## begin

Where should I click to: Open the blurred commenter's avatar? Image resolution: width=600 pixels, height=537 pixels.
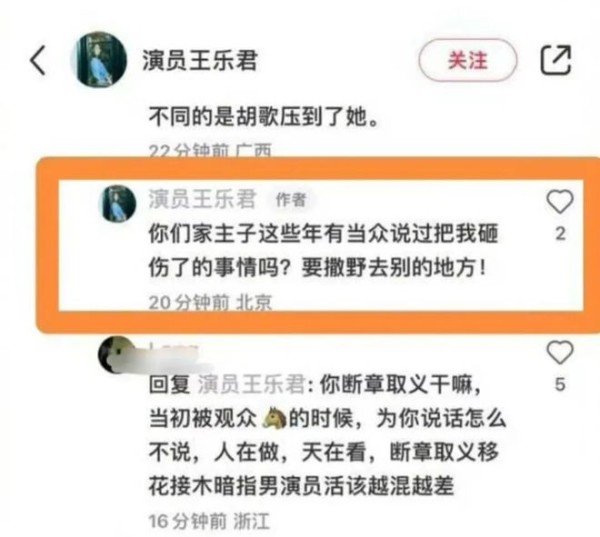pyautogui.click(x=116, y=355)
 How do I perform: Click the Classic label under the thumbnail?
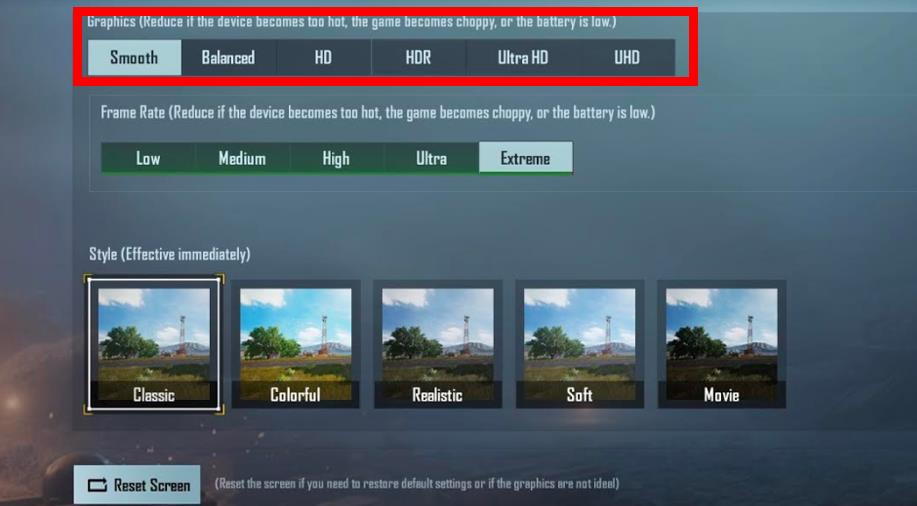(x=154, y=395)
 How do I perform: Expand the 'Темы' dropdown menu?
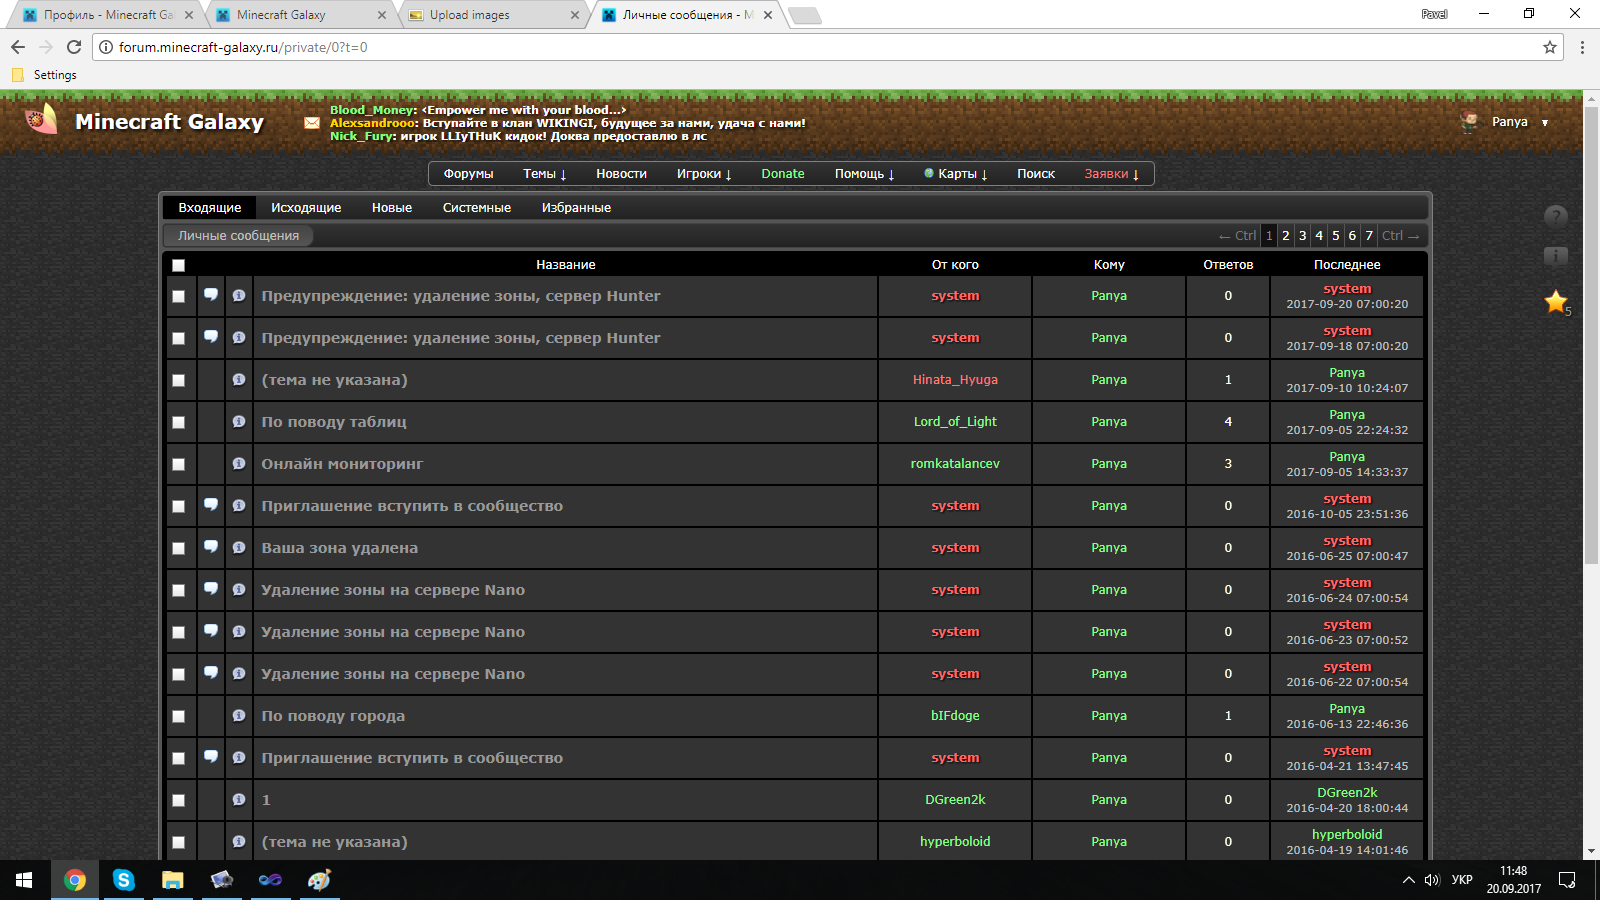coord(544,174)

## end

• [What is expected] Copy the material above word for word, leaving out the pictures.

• [Answer for the task]
Where should I click to: Open the blurred commenter's avatar? Image resolution: width=600 pixels, height=537 pixels.
pyautogui.click(x=116, y=355)
 How do I perform: Click the Classic label under the thumbnail?
(x=154, y=395)
 How do I perform: Expand the 'Темы' dropdown menu?
coord(544,174)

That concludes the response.